Prompt:
Output only an exact transcription of the line containing "This screenshot has height=273, width=562." and all lines that follow it in the data below.

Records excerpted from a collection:
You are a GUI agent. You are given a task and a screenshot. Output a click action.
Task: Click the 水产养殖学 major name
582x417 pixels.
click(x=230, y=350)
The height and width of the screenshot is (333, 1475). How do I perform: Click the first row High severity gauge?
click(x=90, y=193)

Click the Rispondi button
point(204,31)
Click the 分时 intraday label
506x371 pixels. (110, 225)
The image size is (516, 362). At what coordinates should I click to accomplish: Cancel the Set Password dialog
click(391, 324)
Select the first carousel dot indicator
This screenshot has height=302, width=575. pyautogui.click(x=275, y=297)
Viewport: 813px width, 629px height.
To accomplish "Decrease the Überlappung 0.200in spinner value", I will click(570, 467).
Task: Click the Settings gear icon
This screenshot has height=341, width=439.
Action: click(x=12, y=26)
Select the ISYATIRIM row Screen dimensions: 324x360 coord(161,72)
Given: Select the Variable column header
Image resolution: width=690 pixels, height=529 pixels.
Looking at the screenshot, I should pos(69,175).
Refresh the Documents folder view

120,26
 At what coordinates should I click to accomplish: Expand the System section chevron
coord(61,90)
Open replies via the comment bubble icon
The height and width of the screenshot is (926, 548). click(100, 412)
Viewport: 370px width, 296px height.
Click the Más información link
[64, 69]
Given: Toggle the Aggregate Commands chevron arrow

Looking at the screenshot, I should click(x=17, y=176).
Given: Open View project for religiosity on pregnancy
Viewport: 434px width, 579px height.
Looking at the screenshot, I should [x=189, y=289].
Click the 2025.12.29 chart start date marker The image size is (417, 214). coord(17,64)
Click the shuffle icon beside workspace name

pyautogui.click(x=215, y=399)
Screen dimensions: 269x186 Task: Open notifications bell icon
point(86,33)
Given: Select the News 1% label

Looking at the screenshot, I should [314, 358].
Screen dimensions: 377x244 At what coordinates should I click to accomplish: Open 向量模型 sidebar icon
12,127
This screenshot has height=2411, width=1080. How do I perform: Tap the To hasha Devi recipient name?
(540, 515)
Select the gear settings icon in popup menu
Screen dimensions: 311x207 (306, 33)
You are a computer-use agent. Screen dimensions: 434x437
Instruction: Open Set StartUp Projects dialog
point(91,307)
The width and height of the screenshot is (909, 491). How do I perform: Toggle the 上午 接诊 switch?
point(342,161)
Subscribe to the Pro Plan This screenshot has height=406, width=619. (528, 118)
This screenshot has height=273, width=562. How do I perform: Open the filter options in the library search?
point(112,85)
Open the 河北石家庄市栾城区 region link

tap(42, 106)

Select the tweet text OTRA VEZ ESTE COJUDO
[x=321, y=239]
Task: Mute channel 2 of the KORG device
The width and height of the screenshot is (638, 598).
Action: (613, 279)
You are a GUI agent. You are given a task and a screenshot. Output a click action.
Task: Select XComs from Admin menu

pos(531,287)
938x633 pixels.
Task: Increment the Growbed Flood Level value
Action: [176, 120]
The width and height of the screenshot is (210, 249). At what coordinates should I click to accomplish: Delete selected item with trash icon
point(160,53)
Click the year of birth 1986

Response box:
This screenshot has height=273, width=562. How do I perform: Open the filter options in the library search?
point(112,85)
Open the 河北石家庄市栾城区 region link

tap(42, 106)

Select the tweet text OTRA VEZ ESTE COJUDO
[x=321, y=239]
Task: Mute channel 2 of the KORG device
The width and height of the screenshot is (638, 598).
Action: (613, 279)
You are a GUI agent. You are given a task and a screenshot. Output a click action.
Task: Select XComs from Admin menu

pos(531,287)
938x633 pixels.
Task: Increment the Growbed Flood Level value
Action: [176, 120]
The width and height of the screenshot is (210, 249). At what coordinates should I click to accomplish: Delete selected item with trash icon
point(160,53)
Click the year of birth 1986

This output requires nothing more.